Katrina Simons, a personal care assistant client, testifies on HF3654 before the House Long-Term Care Division March 9. Sponsored by Rep. Todd Lippert, left, the bill would provide for new PCA rate reform. Photo by Paul Battaglia
Katrina Simons, a personal care assistant client, testifies on HF3654 before the House Long-Term Care Division March 9. Sponsored by Rep. Todd Lippert, left, the bill would provide for new PCA rate reform. Photo by Paul Battaglia

When Katrina Simons goes to bed at night, she doesn’t always know how she’s going to get up in the morning.

She lives on her own and works in the community, but – because she has cerebral palsy – needs help with tasks like getting out of bed, dressing, and packing for the day.

Statewide shortages of personal care assistants mean that she isn’t always sure who is coming to help her, or when, despite hours spent scheduling and confirming services each week, she told the House Long-Term Care Division Monday.

HF3654, sponsored by Rep.

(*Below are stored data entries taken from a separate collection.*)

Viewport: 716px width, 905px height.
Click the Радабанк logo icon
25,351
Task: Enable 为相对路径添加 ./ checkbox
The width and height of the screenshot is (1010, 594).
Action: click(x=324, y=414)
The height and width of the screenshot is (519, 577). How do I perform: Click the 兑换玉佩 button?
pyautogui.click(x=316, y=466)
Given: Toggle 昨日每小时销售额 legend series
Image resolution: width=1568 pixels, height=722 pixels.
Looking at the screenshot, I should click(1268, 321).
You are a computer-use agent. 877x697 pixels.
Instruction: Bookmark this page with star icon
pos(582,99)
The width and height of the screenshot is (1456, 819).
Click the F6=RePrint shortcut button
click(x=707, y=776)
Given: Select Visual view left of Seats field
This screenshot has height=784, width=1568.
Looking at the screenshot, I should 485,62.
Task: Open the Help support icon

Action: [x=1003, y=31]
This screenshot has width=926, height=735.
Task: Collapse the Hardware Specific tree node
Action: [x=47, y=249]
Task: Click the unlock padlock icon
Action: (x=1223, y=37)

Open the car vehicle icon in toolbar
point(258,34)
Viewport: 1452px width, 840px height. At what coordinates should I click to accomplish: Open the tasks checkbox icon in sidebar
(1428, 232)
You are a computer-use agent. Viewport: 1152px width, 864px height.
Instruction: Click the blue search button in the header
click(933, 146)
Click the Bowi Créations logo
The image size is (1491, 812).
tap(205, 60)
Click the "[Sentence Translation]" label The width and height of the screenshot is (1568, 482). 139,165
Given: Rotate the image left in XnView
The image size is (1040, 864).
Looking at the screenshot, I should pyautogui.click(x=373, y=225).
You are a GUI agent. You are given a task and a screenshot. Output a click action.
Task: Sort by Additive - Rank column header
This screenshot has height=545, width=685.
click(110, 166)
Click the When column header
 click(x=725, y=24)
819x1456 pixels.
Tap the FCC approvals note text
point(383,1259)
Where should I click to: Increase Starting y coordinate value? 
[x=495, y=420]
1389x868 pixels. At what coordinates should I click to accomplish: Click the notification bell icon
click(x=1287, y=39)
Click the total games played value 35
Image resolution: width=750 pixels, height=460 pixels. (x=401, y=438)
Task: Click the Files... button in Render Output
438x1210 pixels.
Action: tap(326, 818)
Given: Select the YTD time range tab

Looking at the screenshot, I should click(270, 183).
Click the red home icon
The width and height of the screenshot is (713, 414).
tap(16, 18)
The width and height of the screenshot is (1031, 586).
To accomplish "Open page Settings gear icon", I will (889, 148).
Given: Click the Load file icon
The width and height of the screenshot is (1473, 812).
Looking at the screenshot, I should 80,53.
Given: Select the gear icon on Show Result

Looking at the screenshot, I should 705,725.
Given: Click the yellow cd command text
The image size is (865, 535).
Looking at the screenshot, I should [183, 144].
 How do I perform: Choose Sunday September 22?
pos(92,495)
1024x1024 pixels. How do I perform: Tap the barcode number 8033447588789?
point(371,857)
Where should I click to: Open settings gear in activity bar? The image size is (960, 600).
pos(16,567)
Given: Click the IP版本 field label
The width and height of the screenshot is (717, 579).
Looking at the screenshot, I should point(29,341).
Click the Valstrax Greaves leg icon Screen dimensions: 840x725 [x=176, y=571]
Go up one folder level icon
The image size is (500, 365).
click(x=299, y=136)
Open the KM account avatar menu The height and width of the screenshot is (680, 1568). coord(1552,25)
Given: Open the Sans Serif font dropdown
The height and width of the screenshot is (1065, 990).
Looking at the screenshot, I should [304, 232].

Todd Lippert (DFL-Northfield), aims to stabilize the program by establishing a new payment rate methodology to increase PCA wages, and implementing program integrity measures.

It was approved as amended and referred to the House Health and Human Services Finance Division.

A companion, SF3457, is sponsored by Sen. Jerry Relph (R-St. Cloud) and awaits action by the Senate Health and Human Services Finance and Policy Committee.

PCA Program Integrity and Rate Reform 3/9/20

While the program has provided “a critical lifeline for thousands” since the 1970s, it is in crisis, and subject to workforce shortages that could force people like Simons into high-cost institutional settings, Lippert said.

PCAs are reimbursed at a set rate that changes based on the state’s finances, not the market, causing wages to lag dangerously far behind, said Jeff Bangsberg, board chair of the Metropolitan Center for Independent Living.

Rep. Hunter Cantrell (DFL-Savage) worked as a PCA for seven years and said during that time, his wages only went from $12.06 an hour to about $13.

The PCA program is separate from the Disability Wavier Rate System, so “we’re not aided by those reforms,” despite providing similar care, Bangsberg said.

The state has about 5,000 unfilled PCA positions, a number expected to increase over time, said Dena Belisle, president of Minnesota First Provider Alliance, a group of direct care organizations, and the owner of a small PCA agency.

In the past, her agency was able to keep PCAs on-call, so they could fill in when last-minute situations arose. Now, the resources just aren’t there to maintain that safety net, so “we go through our roster and beg,” she said.

If no one can be found, the situation can literally be life-and-death for people with complex needs, Bangsberg said.

Simons said that during the average week, she needs help for about 14 shifts, but she can usually only fill about six, meaning she has to rely on family and friends to leave their jobs and help her during the remaining eight.

The new payment rate methodology would draw on Minnesota market data and workforce information, incorporating a competitive workforce factor to better reflect the actual cost of providing services.

There would be an enhanced rate built in for those in need of the most intensive services, who also have the most trouble finding and keeping qualified help, advocates said.

In addition, data would be reevaluated ever two years to make sure it remains current, Lippert said.

A version of the proposal focused on the competitive workforce factor – HF1225 – was heard in committee last year, he said.

“It’s critical that we’re valuing this work,” Lippert said. “This rate framework will be a critical change … We have to be paying people.”